>> begin Source document

# Phrag. Waunakee Sunset 'Candy Land'



## Drorchid (Feb 19, 2013)

This most be one of the most interesting plants out of this cross, with two-toned colored flowers. The bottom part is almost white (very light yellow), while the rest of the flower is a bright red. This trait is stable, because this is the second time this plant has bloomed, and the flowers are very similar in color (but better shaped) compared to the first time.







Robert


----------



## ehanes7612 (Feb 19, 2013)

that is sooooo cool


----------



## SlipperKing (Feb 19, 2013)

whooo, that's incredible!


----------



## Leo Schordje (Feb 19, 2013)

really unique, nice. I like it.


----------



## wjs2nd (Feb 19, 2013)

Very nice!


----------



## Hera (Feb 19, 2013)

Well isn't that interesting. The beginning of harlequin phrags?


----------



## SlipperFan (Feb 19, 2013)

Oh, that is gorgeous! :smitten:


----------



## NYEric (Feb 19, 2013)

>> end Source document

* Goal of the exercise *
From the orchid thread above, repeat word for word the part that begins at "This most be" and stops after "the first time.".

>> begin Provided records

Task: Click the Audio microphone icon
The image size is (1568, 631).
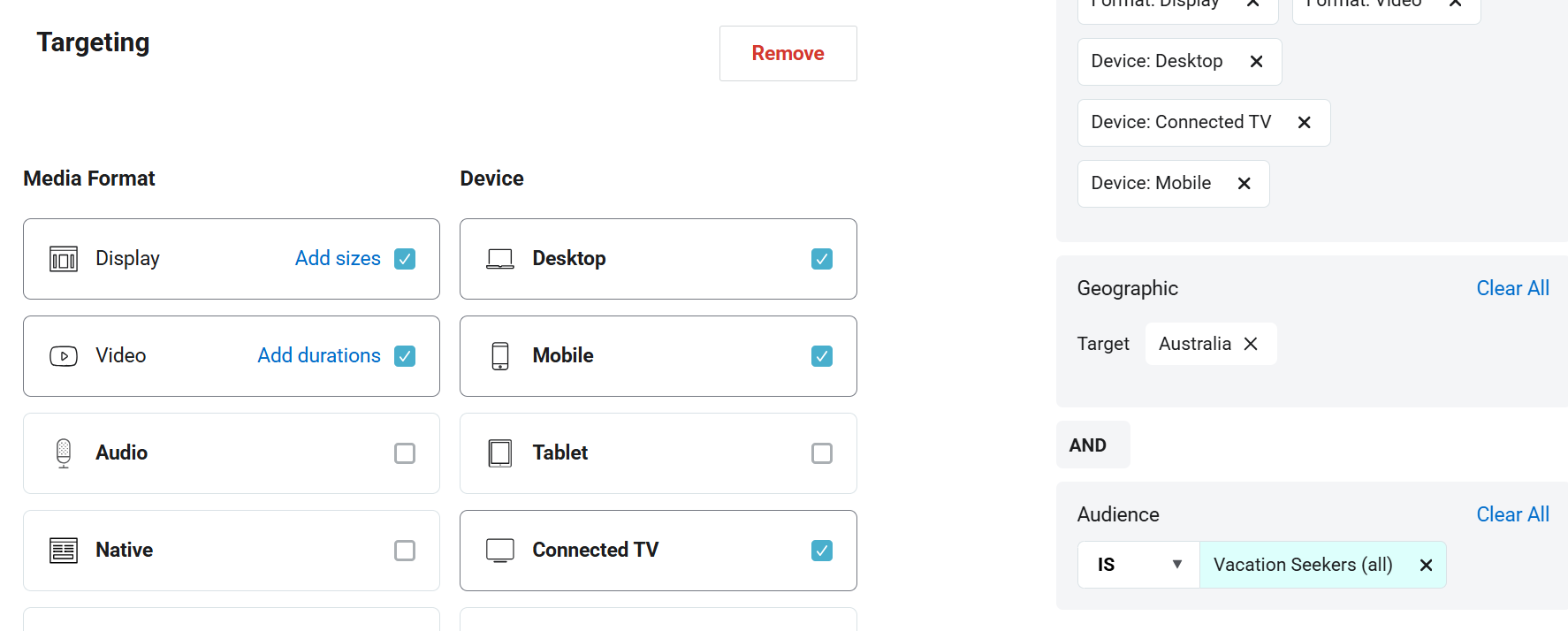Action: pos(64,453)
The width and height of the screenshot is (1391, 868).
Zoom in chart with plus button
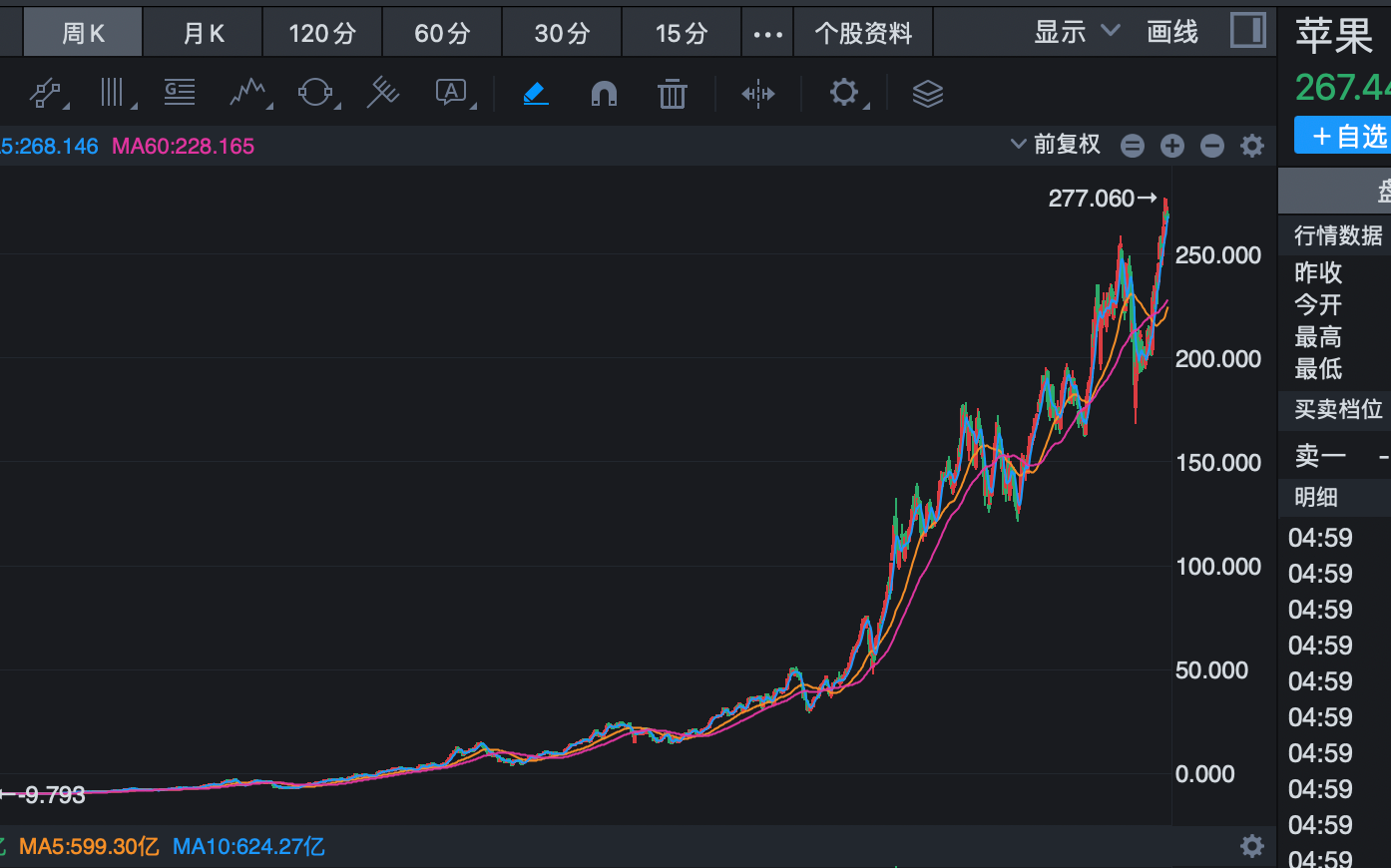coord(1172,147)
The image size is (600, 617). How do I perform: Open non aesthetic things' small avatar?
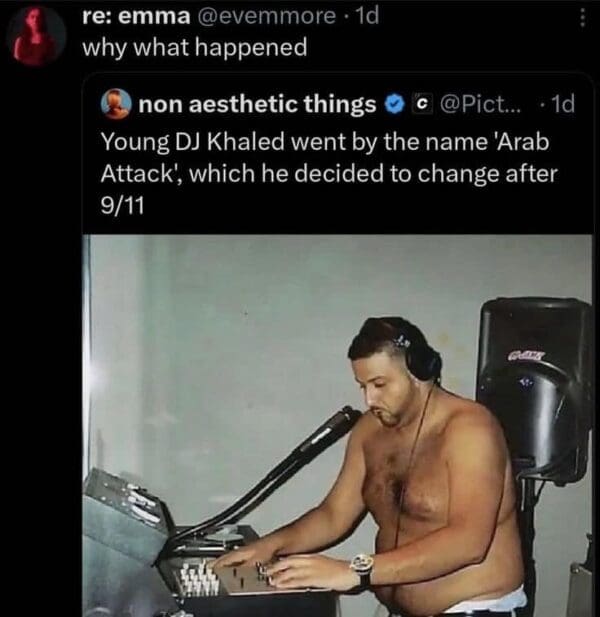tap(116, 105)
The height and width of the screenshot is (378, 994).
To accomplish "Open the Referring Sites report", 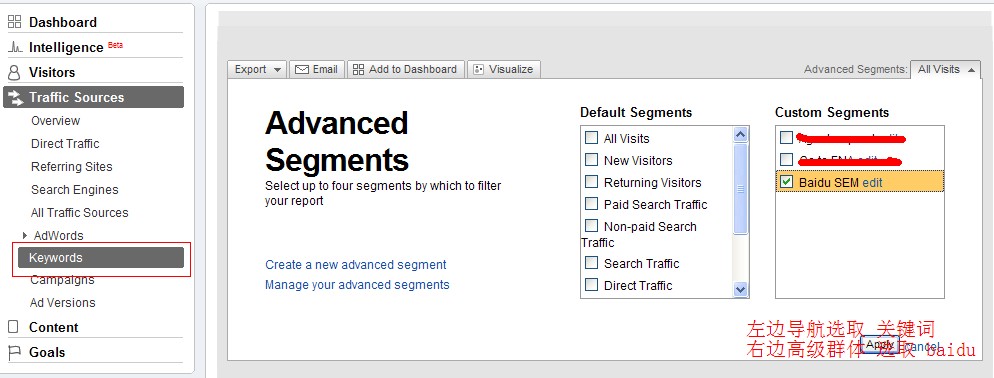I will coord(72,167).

>> end Provided records
>> begin Provided records

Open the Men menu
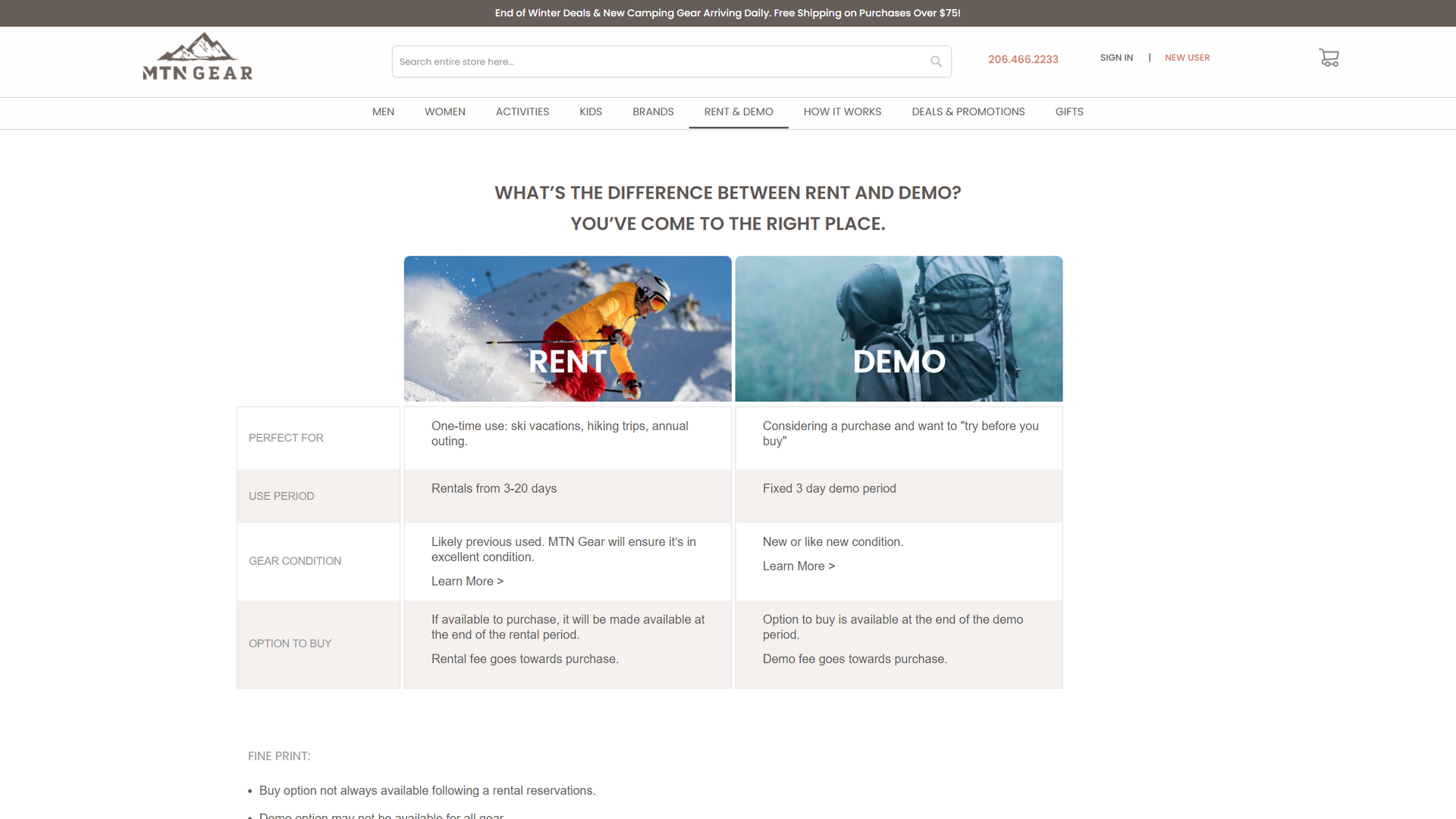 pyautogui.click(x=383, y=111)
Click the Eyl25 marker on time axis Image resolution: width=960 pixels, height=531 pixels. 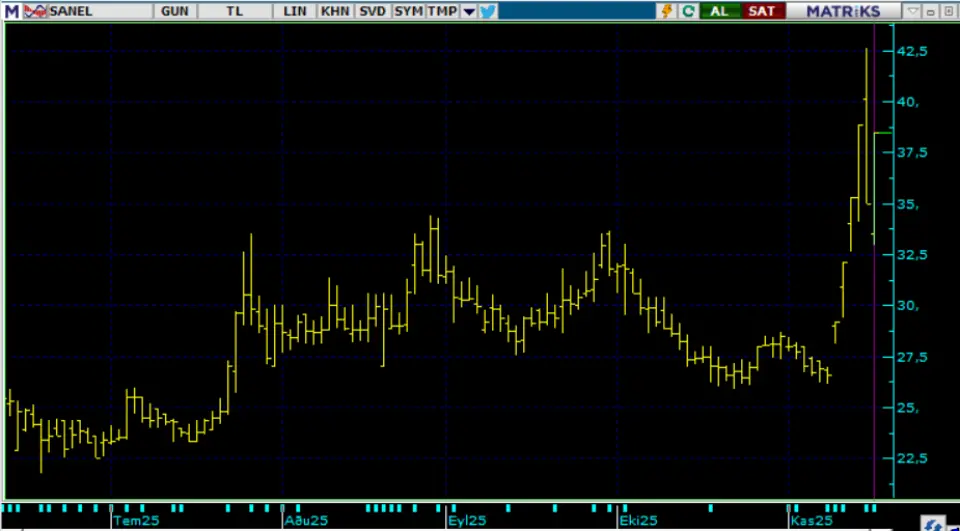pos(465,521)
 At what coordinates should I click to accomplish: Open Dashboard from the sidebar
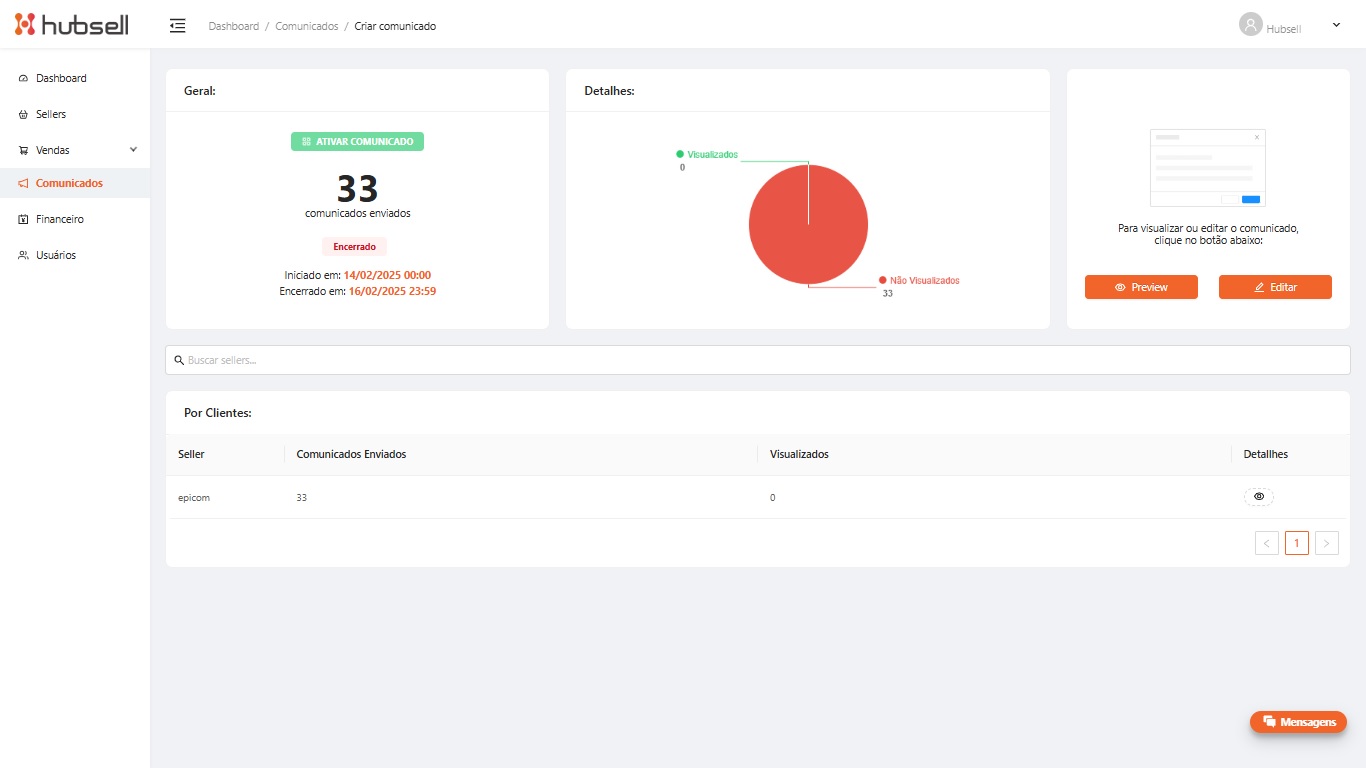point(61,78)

>> end Provided records

* Exercise output *
This most be one of the most interesting plants out of this cross, with two-toned colored flowers. The bottom part is almost white (very light yellow), while the rest of the flower is a bright red. This trait is stable, because this is the second time this plant has bloomed, and the flowers are very similar in color (but better shaped) compared to the first time.